▶ SET TASK
Locate each line in the entries below that contains the word "click", and copy those lines out in full.

==== TASK INPUT ====

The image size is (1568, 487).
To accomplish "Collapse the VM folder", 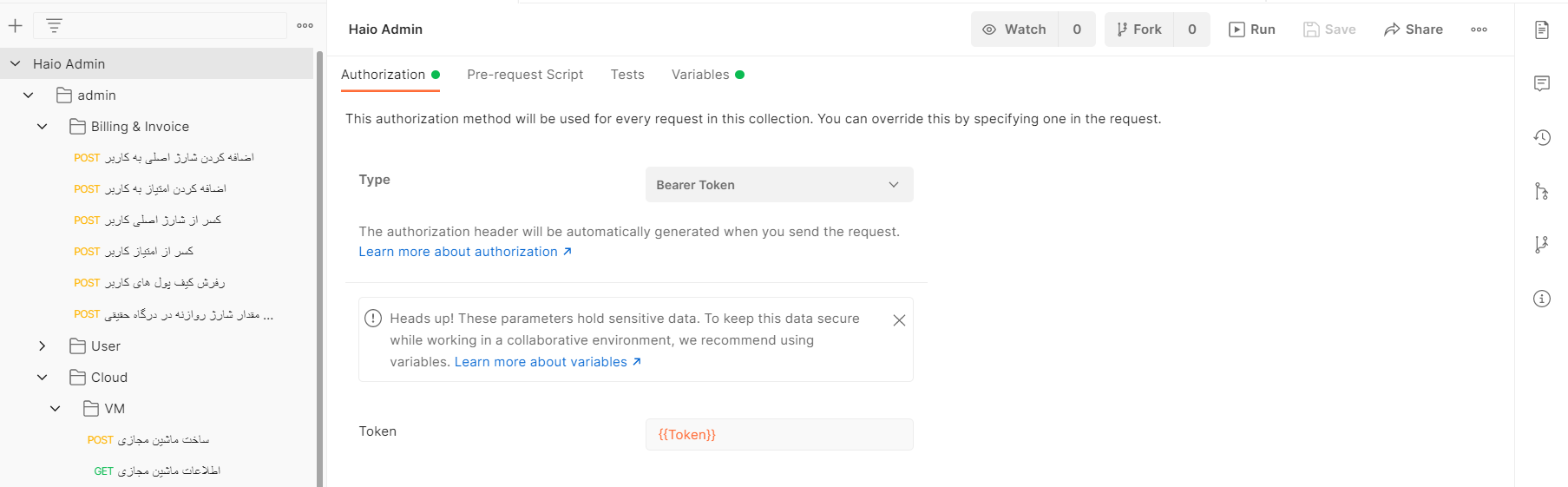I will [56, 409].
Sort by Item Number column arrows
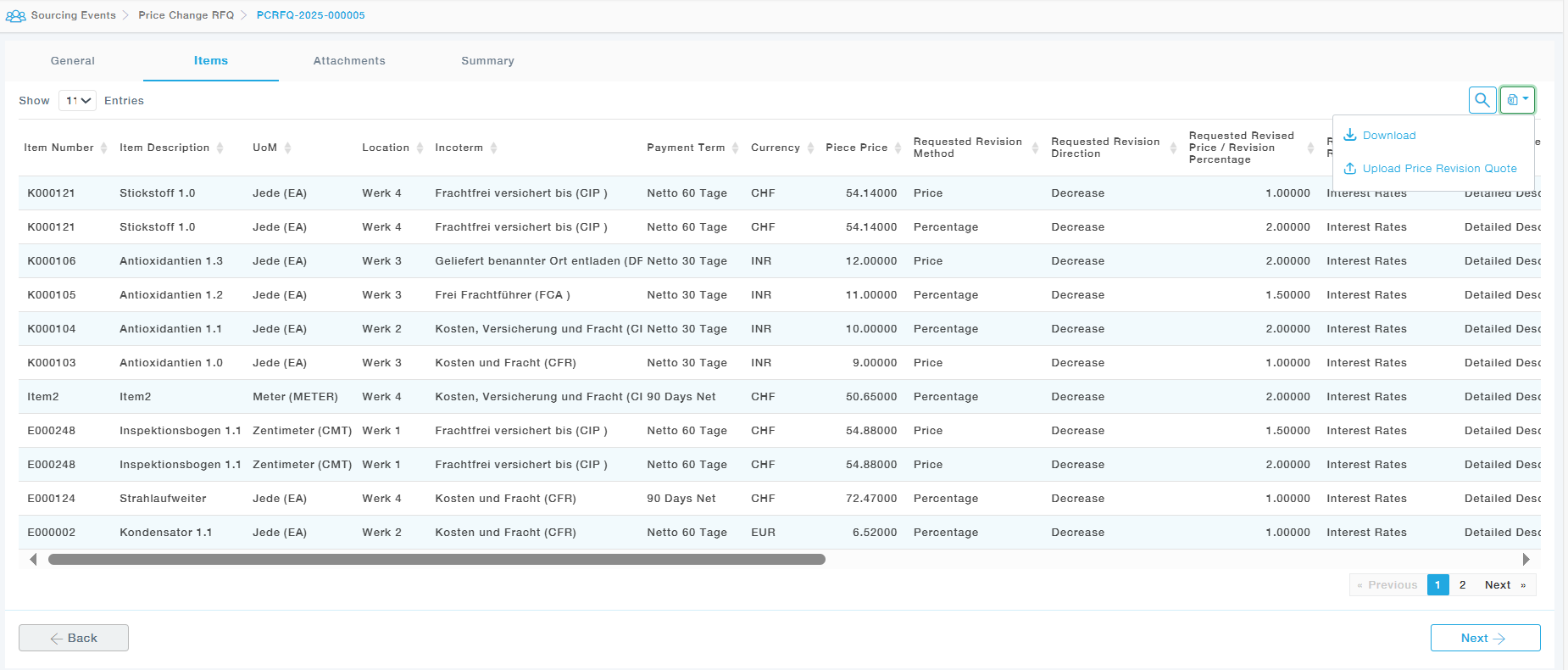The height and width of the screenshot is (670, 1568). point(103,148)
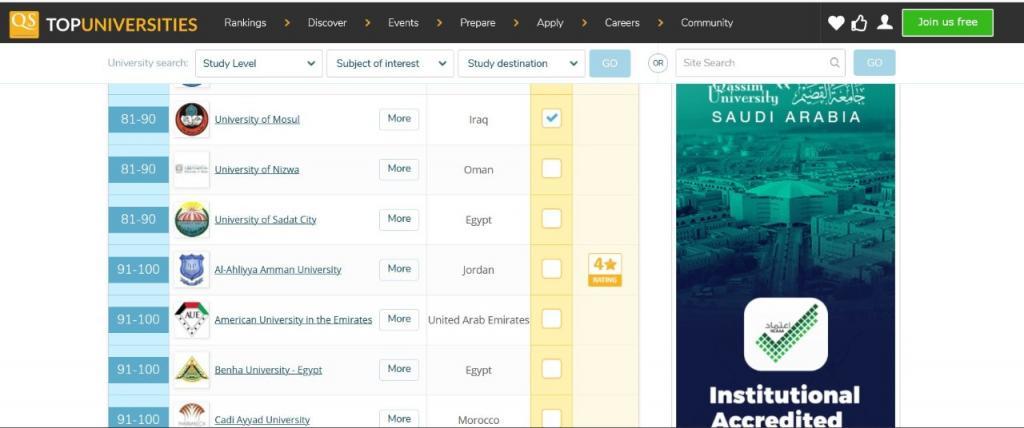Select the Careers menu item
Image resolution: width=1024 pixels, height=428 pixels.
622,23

====
==== TASK INPUT ====

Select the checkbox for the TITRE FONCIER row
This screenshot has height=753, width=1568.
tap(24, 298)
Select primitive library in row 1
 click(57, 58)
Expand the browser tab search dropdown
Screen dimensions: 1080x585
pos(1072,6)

====
==== TASK INPUT ====

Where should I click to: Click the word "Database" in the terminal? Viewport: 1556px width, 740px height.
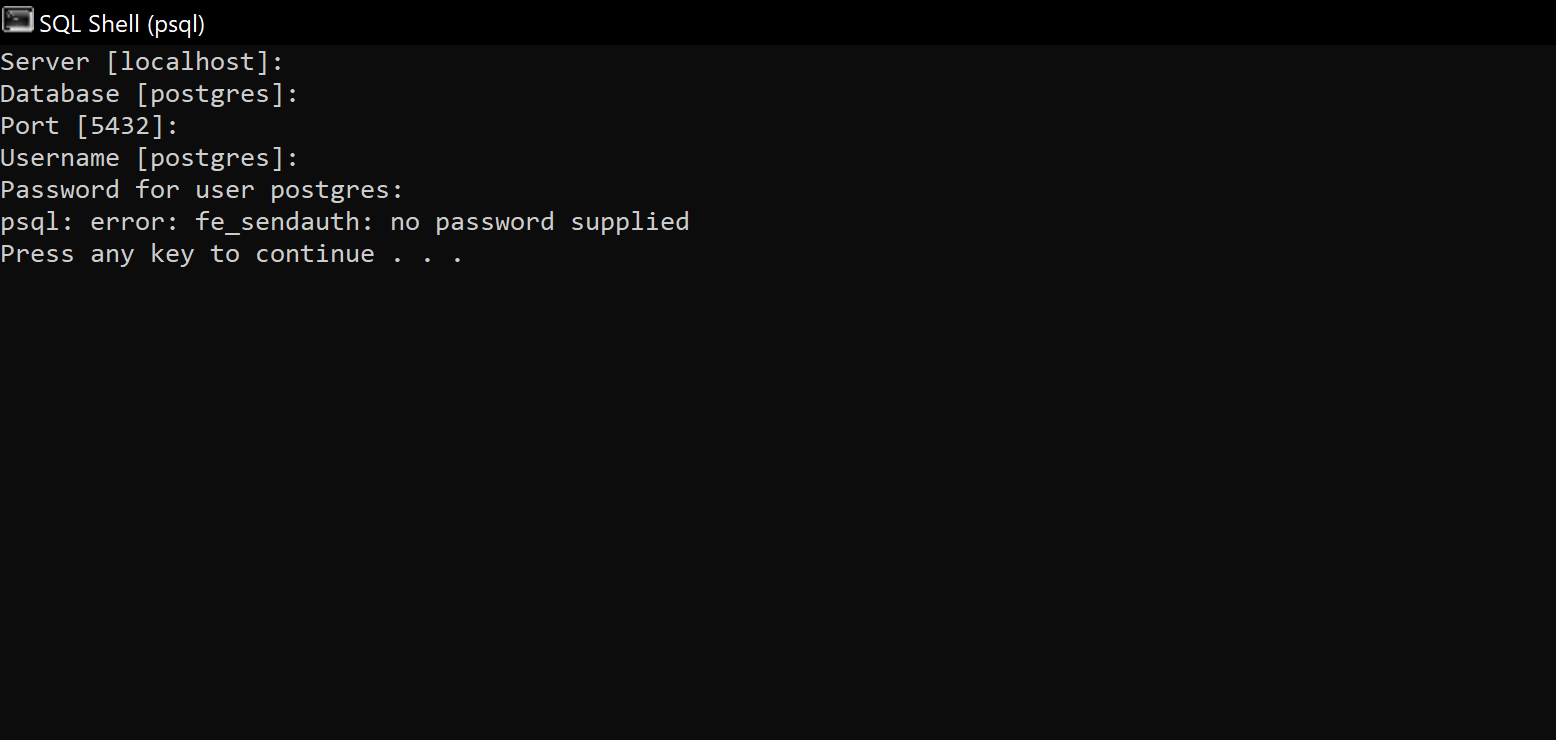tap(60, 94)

====

▶ RESULT OF THIS EXERCISE
 click(57, 58)
Where should I click to: Click the word "Database" in the terminal? Viewport: 1556px width, 740px height.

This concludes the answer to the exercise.